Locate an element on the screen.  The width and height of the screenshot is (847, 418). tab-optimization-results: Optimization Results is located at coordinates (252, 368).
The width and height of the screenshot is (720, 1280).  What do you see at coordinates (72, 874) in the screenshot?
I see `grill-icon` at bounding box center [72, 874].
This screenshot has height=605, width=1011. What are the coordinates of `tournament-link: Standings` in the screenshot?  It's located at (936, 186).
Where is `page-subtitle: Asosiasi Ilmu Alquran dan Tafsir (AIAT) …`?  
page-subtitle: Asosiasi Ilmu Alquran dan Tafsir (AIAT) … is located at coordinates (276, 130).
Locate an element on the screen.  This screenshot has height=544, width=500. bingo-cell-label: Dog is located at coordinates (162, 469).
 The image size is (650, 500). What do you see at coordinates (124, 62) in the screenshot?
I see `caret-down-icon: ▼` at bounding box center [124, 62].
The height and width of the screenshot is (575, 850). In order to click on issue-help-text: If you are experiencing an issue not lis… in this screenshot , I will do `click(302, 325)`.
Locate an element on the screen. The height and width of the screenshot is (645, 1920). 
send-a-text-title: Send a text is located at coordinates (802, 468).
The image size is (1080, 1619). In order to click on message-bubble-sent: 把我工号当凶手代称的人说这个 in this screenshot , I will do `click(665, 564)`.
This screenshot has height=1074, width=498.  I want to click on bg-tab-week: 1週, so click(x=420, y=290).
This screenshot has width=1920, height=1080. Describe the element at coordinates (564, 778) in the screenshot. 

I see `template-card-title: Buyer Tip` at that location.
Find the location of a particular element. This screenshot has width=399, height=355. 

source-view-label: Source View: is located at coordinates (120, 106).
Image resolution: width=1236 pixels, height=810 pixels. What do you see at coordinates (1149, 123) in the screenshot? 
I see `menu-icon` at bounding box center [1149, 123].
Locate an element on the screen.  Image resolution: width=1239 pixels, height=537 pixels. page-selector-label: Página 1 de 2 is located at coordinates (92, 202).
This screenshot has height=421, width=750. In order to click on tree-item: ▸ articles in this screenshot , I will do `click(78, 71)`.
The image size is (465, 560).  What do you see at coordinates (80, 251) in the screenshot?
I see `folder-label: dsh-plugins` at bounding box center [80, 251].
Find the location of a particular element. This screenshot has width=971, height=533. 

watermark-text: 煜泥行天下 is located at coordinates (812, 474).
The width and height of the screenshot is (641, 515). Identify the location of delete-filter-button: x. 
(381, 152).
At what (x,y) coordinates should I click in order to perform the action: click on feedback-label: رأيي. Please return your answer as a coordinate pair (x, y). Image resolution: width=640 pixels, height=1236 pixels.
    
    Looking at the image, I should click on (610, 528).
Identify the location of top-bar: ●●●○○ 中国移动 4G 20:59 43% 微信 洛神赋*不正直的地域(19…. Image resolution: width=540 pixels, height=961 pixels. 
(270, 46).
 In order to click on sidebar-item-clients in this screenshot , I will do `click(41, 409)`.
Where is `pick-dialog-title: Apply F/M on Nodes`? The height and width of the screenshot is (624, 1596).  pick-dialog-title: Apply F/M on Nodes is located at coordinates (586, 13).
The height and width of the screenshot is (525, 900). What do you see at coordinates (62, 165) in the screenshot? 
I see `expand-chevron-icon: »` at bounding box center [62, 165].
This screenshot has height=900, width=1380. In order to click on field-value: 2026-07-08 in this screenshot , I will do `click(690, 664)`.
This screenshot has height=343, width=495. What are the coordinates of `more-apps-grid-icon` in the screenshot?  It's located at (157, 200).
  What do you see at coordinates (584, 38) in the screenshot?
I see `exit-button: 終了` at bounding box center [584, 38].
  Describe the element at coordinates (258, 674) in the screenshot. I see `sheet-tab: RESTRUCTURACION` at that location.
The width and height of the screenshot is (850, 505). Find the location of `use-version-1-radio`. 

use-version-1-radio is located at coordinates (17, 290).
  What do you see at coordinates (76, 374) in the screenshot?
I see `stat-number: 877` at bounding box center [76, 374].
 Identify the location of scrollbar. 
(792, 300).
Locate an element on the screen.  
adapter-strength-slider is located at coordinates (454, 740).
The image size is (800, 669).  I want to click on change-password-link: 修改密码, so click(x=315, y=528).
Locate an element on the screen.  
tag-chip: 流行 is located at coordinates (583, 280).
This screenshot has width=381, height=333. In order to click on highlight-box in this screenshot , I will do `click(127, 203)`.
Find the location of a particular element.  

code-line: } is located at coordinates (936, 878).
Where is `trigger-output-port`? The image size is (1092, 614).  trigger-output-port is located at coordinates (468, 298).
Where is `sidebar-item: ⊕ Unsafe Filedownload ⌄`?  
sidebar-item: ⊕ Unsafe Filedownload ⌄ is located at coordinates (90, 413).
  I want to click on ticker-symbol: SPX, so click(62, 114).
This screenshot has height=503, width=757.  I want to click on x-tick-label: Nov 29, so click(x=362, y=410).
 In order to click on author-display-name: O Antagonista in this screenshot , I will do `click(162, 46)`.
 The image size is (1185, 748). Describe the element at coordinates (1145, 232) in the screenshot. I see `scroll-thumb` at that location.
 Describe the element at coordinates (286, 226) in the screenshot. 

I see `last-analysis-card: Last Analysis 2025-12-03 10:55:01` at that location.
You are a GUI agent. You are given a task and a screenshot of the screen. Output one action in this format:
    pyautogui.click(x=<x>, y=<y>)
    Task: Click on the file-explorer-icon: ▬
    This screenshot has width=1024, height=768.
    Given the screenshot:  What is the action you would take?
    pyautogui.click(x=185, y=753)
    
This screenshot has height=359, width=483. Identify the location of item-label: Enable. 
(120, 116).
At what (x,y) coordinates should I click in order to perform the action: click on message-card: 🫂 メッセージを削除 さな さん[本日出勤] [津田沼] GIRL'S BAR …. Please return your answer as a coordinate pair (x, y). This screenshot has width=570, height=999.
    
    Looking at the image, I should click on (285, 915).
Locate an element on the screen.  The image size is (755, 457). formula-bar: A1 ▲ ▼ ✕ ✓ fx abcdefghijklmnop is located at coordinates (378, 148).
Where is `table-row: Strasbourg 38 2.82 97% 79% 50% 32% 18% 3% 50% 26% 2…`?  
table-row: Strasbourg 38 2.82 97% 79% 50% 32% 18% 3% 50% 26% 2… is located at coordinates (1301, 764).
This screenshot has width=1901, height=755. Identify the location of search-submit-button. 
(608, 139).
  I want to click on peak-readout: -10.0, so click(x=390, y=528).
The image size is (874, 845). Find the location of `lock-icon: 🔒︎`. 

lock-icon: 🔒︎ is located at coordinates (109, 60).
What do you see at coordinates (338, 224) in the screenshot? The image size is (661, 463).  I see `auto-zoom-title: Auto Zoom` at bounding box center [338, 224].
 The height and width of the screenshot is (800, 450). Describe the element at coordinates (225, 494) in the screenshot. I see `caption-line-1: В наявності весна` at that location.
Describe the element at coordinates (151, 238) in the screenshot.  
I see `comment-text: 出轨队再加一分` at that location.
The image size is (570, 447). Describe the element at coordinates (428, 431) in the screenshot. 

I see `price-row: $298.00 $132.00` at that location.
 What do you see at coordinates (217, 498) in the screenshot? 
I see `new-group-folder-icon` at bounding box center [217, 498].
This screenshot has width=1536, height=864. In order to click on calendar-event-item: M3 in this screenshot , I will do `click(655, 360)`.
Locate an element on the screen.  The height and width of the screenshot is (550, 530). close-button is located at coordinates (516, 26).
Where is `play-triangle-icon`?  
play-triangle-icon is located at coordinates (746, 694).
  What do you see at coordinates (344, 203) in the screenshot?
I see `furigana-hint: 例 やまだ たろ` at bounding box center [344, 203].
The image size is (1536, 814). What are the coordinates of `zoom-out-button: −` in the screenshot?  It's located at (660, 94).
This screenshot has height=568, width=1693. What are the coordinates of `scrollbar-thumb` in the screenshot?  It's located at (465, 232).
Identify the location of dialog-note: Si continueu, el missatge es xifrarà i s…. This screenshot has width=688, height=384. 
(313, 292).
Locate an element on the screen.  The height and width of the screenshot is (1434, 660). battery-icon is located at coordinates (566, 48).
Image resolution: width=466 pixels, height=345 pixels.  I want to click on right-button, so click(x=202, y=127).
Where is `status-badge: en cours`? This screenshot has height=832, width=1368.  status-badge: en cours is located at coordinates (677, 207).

____________________

Your assignment
Write out the items above word for word, from the first line down to and including the line that contains "This screenshot has height=605, width=1011.".

Task output
Locate an element on the screen.  The width and height of the screenshot is (847, 418). tab-optimization-results: Optimization Results is located at coordinates (252, 368).
The width and height of the screenshot is (720, 1280).  What do you see at coordinates (72, 874) in the screenshot?
I see `grill-icon` at bounding box center [72, 874].
This screenshot has height=605, width=1011. What are the coordinates of `tournament-link: Standings` in the screenshot?  It's located at (936, 186).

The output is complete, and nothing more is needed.